The Frank-Starling Law of the heart is a direct consequence of myofilament length dependent activation (LDA) whereby increased sarcomere length (SL) leads to both increased myocardial Ca2+ sensitivity and maximum force. The molecular mechanisms underlying LDA remain elusive. Since troponin complex binds Ca2+ and regulates myosin-actin interaction during muscle contraction, it has been considered the key element involved LDA. This study aims to explore the molecular mechanism underlying sarcomere LDA and to investigate the functional role of each troponin protein in the LDA regulation. A mutant troponin-I, in which the SP-region was replaced with a G-linker (cTnI-ΔSP), was constructed to study the molecular interaction between troponin-I, troponin-C, and myosin during LDA regulation.
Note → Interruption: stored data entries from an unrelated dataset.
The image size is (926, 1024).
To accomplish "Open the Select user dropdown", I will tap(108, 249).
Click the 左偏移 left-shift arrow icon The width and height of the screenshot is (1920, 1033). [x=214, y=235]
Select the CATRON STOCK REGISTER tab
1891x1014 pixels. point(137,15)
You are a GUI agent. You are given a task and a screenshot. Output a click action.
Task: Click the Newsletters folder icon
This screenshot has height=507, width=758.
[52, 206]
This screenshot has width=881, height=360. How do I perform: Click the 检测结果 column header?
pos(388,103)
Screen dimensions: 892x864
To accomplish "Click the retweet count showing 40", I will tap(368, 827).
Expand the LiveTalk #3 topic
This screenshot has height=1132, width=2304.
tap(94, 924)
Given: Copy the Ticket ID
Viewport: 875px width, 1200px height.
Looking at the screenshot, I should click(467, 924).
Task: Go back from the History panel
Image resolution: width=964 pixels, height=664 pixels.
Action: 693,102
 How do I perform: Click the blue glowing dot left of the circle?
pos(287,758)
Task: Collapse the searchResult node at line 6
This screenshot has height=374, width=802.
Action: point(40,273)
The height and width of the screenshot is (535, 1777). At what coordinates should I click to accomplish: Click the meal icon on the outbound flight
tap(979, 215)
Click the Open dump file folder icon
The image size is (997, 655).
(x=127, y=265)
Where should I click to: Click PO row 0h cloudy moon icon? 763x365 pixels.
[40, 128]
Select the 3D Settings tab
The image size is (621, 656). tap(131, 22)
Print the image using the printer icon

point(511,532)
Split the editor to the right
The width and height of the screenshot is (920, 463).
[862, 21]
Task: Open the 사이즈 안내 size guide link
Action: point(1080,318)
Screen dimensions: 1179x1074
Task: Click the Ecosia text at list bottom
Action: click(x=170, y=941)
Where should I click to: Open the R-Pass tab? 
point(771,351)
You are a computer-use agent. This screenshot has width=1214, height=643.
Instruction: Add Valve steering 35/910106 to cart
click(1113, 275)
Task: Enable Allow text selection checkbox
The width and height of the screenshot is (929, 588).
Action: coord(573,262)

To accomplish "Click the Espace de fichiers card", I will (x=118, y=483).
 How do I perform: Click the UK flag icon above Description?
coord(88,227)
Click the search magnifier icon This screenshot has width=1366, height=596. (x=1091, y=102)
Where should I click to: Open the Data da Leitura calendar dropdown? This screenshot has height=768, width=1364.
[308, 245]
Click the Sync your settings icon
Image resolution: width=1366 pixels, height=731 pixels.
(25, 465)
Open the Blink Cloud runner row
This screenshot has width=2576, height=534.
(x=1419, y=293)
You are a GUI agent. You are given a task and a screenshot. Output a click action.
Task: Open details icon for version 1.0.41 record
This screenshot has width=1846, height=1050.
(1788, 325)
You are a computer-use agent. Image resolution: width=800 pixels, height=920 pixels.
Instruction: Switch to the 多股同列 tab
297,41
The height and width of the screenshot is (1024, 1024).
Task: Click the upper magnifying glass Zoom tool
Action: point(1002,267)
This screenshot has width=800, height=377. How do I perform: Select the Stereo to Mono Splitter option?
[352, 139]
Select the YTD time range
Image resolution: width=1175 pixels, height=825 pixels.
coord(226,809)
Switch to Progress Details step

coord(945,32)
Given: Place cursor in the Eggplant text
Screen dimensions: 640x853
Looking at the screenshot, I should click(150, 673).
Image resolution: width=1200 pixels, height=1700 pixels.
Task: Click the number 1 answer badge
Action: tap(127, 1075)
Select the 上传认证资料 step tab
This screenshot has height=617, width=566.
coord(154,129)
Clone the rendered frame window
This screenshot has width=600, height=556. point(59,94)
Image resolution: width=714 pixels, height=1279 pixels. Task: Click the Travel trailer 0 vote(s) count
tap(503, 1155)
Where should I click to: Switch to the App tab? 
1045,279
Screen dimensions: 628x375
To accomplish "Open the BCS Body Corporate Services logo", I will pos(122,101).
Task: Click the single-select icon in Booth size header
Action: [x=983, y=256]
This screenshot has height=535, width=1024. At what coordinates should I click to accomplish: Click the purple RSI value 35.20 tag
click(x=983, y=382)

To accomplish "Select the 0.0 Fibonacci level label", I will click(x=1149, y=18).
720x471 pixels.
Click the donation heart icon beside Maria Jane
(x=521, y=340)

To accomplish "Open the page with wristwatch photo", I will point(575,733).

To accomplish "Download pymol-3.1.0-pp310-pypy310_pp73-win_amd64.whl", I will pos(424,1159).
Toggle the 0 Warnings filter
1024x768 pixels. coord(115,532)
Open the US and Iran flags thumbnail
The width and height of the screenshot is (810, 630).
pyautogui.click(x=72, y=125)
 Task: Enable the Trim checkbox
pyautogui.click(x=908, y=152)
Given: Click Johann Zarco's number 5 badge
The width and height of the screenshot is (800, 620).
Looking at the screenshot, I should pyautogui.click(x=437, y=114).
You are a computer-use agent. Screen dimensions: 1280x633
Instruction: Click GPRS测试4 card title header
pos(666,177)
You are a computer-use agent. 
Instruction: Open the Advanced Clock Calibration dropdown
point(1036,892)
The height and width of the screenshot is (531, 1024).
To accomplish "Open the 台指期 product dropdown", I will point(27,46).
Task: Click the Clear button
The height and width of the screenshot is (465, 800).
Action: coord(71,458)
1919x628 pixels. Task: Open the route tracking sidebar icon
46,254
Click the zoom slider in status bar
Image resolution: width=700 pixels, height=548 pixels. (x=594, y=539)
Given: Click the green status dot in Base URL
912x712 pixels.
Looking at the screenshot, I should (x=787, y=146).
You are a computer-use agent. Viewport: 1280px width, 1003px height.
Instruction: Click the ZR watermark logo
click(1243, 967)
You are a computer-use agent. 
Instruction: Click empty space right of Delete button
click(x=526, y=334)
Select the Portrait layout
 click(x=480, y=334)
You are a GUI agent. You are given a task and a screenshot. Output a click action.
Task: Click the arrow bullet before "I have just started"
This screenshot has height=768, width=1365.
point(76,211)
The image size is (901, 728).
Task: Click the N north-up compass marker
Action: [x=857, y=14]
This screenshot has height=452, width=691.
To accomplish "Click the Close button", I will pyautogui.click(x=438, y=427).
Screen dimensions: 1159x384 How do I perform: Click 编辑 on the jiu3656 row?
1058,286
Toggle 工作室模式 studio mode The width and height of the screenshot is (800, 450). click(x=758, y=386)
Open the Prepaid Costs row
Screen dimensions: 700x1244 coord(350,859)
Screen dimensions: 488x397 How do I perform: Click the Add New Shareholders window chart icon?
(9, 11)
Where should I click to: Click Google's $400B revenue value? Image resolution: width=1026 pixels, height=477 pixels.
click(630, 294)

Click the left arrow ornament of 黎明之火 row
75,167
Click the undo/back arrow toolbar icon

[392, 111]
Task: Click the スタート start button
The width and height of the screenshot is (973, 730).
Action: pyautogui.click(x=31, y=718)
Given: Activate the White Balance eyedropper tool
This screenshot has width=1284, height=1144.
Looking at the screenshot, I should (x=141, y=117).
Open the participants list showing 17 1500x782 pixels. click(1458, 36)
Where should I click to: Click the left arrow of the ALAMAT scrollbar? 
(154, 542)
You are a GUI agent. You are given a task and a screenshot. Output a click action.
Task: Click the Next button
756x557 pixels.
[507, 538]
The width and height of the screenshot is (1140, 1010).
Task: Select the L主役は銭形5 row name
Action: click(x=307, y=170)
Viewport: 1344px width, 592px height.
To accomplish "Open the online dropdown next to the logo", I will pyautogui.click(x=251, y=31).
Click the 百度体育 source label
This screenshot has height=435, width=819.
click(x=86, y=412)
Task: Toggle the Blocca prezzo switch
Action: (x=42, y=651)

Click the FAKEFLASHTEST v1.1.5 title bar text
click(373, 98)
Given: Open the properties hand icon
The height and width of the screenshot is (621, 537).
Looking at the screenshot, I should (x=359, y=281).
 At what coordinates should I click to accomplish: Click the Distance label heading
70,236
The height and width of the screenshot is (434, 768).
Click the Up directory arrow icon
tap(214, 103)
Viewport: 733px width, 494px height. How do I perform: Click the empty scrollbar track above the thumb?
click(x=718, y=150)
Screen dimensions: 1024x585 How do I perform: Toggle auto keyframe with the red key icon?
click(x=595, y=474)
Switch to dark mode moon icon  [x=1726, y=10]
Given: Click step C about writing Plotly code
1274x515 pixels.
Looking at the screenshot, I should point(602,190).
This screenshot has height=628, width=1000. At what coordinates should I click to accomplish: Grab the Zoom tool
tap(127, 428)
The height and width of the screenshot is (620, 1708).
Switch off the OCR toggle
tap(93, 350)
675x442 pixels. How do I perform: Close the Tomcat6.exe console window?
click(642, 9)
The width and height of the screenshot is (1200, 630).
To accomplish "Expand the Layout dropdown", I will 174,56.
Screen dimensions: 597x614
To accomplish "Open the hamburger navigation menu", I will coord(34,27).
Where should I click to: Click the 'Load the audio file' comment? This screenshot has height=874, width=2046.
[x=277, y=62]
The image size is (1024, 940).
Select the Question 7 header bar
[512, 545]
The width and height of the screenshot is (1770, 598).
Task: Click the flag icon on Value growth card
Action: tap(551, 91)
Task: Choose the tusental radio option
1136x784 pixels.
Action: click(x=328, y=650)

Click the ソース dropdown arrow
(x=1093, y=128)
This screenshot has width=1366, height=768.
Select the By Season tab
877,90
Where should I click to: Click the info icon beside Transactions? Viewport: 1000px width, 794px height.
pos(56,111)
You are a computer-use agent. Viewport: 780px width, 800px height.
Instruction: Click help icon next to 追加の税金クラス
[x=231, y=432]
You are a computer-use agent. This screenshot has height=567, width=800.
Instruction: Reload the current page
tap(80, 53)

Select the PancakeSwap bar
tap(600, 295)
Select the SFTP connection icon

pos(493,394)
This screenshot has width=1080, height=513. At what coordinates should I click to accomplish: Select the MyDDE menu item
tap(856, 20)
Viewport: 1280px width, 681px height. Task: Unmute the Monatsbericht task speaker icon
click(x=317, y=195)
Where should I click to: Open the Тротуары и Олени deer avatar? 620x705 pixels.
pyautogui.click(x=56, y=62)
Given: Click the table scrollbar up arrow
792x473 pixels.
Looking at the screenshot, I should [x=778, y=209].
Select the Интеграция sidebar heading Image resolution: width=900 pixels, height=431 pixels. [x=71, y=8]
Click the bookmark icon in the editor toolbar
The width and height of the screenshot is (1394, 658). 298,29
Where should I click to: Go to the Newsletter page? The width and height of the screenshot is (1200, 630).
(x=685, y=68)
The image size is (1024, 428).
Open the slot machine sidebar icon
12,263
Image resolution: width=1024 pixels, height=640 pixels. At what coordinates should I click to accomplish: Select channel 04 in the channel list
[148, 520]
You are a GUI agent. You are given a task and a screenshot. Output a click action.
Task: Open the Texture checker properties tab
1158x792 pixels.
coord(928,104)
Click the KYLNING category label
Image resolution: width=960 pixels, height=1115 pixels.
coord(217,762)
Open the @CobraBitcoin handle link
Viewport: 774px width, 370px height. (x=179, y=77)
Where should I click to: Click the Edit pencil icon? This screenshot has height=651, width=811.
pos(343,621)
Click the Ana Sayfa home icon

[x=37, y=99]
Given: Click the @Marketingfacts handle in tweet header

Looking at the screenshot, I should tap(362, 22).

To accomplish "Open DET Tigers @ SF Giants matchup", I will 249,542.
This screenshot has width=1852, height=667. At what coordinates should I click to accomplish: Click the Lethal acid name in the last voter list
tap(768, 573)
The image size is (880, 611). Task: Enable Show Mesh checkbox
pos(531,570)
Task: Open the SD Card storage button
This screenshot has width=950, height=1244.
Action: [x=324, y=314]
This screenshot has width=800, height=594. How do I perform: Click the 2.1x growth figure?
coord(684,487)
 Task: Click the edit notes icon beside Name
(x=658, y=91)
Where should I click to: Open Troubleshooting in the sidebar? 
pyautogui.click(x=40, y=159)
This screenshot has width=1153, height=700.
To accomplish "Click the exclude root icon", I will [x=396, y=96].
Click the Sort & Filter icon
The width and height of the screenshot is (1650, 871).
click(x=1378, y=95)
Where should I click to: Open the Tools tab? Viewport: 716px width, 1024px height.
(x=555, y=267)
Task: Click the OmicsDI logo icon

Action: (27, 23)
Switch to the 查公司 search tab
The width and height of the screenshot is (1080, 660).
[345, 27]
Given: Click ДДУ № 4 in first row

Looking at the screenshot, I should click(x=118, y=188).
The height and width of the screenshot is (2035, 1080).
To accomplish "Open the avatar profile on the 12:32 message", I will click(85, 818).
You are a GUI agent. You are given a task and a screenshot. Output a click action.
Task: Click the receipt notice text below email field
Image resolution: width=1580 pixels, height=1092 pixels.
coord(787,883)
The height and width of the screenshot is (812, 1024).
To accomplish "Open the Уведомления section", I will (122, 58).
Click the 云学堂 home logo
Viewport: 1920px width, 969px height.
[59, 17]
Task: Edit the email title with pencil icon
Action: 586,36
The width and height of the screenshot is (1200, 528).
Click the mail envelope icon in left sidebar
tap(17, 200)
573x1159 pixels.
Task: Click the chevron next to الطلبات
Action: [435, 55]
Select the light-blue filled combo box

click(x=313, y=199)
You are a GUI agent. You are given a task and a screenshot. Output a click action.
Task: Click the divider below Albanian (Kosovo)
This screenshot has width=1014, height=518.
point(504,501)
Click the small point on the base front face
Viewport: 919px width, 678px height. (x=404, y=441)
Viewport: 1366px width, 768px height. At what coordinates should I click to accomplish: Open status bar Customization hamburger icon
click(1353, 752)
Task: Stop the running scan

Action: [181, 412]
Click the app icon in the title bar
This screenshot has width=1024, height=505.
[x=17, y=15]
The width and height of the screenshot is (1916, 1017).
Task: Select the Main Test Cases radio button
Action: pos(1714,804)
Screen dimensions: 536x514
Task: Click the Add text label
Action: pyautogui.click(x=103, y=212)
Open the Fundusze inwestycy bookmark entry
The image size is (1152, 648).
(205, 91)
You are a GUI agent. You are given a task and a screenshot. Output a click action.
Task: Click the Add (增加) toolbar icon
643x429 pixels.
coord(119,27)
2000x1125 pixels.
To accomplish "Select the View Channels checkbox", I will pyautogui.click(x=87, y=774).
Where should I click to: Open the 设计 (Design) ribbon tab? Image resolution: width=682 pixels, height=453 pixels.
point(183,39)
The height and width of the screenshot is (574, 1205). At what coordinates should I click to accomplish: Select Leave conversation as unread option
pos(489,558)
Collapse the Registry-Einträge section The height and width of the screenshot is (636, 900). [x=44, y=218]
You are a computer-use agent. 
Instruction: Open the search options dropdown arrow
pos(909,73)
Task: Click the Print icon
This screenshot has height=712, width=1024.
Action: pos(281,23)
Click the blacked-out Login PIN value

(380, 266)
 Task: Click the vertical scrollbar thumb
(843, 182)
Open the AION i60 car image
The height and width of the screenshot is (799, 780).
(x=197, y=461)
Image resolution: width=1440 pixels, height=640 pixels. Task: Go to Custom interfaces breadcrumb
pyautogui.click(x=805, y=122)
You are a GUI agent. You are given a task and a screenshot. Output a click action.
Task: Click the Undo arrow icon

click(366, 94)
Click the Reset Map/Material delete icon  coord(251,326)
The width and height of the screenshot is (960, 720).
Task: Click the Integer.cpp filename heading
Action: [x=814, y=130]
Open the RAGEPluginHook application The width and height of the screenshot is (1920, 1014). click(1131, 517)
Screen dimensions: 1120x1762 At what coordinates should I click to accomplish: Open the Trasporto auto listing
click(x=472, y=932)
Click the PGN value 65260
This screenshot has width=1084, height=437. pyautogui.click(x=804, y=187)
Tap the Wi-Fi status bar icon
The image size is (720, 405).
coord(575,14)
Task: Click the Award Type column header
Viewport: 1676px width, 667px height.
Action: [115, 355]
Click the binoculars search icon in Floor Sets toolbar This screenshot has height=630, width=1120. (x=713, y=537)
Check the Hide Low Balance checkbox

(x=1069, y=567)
The cTnI-ΔSP was used to prevent the functional effect from crossbridge (XB) on the SL-induced Ca2+ sensitivity changes of troponin complex. The SL-induced Ca2+ sensitivity change was monitored by in situ FRET which represents the Ca2+-induced cTnC structural change. Our results show that there are no significant changes of the SL-induced pCa50 shift of troponin in the absence of strong XB, suggesting that besides the XB feedback, the LDA of thin filament may have an alternative pathway involving troponin itself. To further understand the mechanism underlying LDA, recombinant cTnT and cTnI mutants carrying an enzyme cutting site at one end of the IT arm region, respectively, were used in our study. By selectively breaking T1 and T2 of cTnT or separating the C-domain of cTnI from the N-domain, we were able to examine the mechanistic pathway of SL-stretch on the Ca2+-induced structural change of cTnC. Our results provide novel information on the molecular mechanism of how troponin-Ca2+ activation senses myocardial sarcomere stretches to promote myosin-actin interactions at the diastolic level of Ca2+.